Data science jobs requiring SPSS
Why SPSS Jobs Are in High Demand in 2026
IBM SPSS (Statistical Package for the Social Sciences) is one of the longest-established statistical analysis platforms, maintaining a significant user base in 2026 in academic research, social sciences, psychology, public health, market research, and survey analysis. While Python and R have captured most new statistical computing adoption, SPSS remains deeply embedded in research workflows and organizational processes at universities, government agencies, healthcare institutions, and market research firms that have standardized on it over decades.
SPSS's strengths lie in its accessibility for non-programmers: the point-and-click interface enables statisticians and researchers without programming backgrounds to conduct sophisticated analyses — factor analysis, structural equation modeling, discriminant analysis, conjoint analysis, and complex survey analysis with proper handling of sample weights and design effects.
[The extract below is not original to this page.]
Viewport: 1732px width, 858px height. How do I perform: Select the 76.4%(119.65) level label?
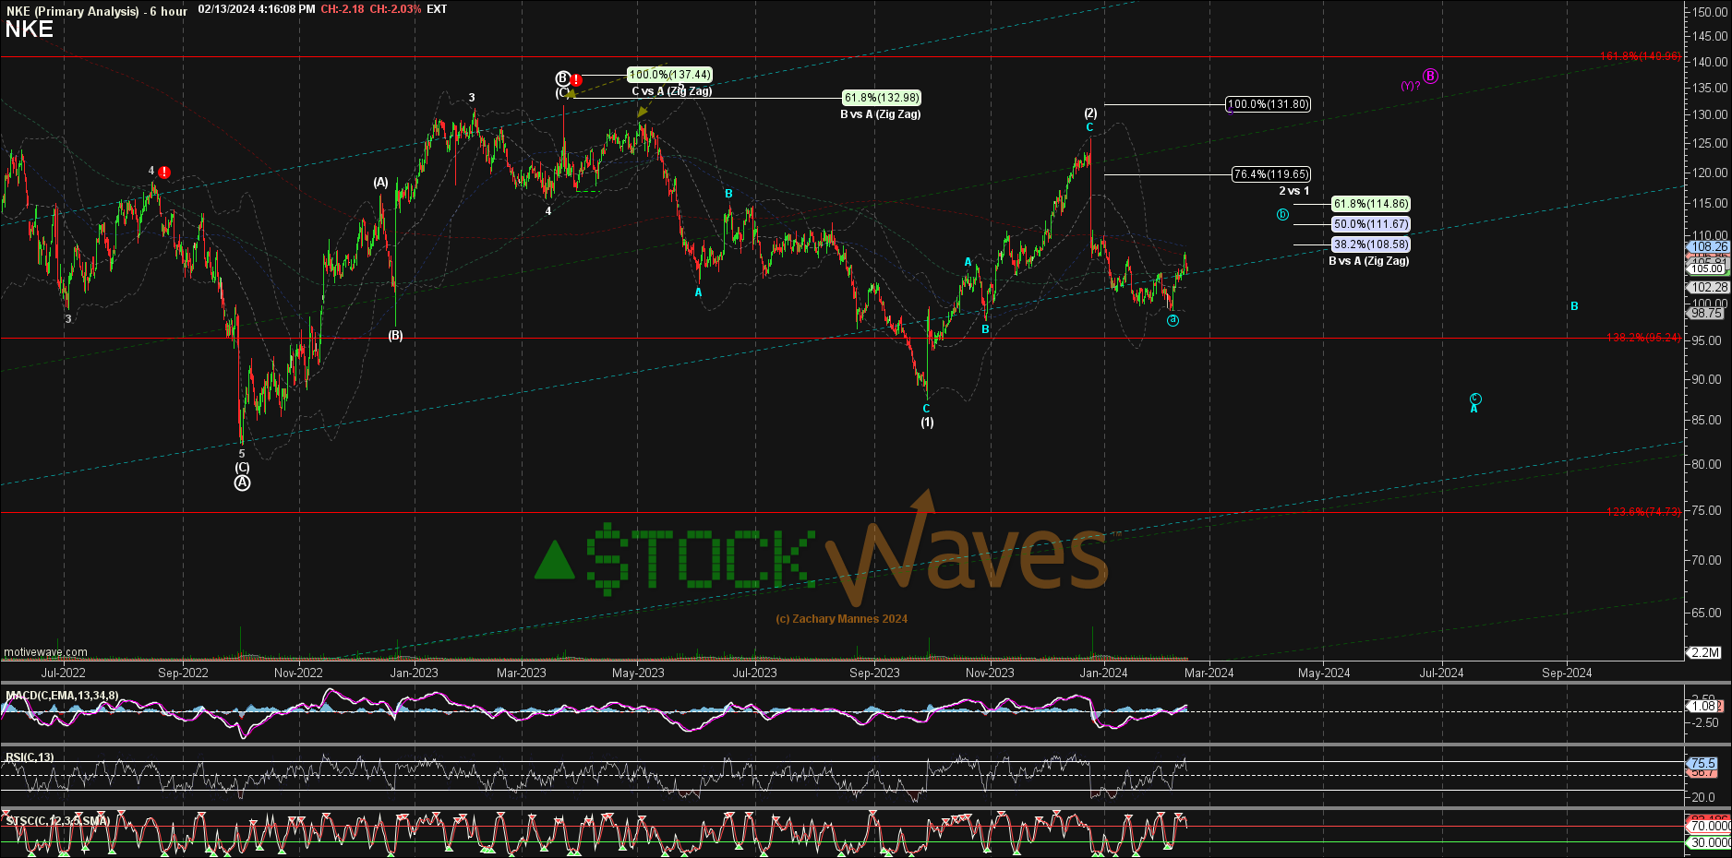[x=1271, y=174]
SPSS Syntax (the scripting language) enables automating repetitive analyses and creating reproducible research workflows. The output viewer provides formatted tables and charts ready for academic publication without additional formatting.
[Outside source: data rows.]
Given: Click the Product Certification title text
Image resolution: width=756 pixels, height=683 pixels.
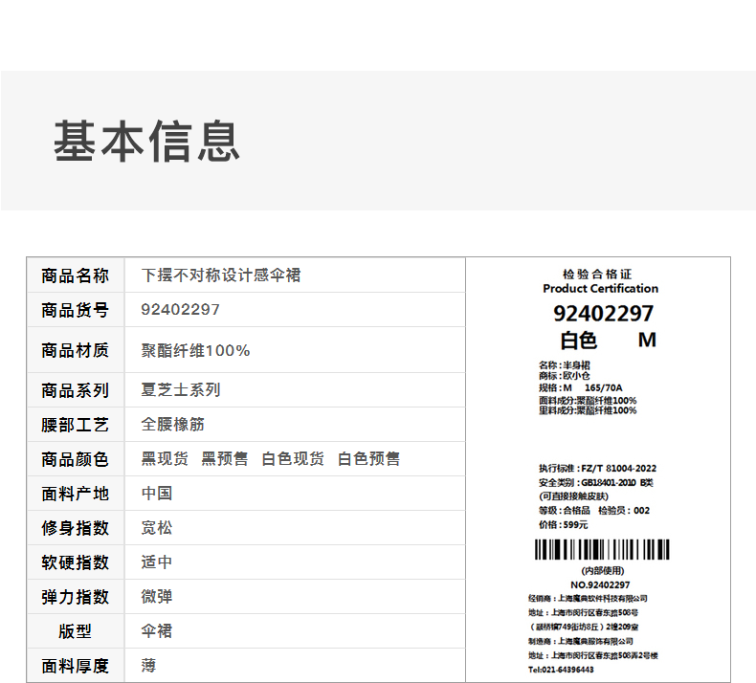Looking at the screenshot, I should (x=601, y=288).
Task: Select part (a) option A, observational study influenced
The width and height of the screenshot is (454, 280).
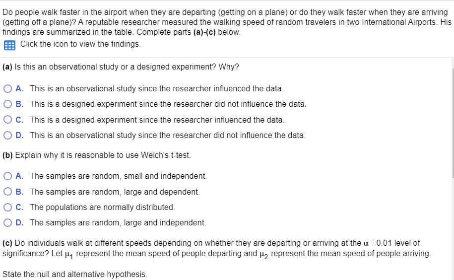Action: coord(8,88)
Organizations with large SPSS user bases are evaluating migration paths to R (SPSS syntax can be translated to R via the haven package for reading SPSS files) and Python (via pyreadstat for SPSS file reading and pingouin/statsmodels for equivalent analyses). Data scientists and researchers who can bridge SPSS institutional knowledge and modern statistical computing — reading SPSS data files, replicating SPSS analyses in R or Python, and training SPSS-fluent researchers on modern tooling — are valuable in organizational transitions away from legacy statistical software. IBM SPSS Modeler, the visual predictive analytics tool, competes with modern AutoML platforms for business-user-accessible ML.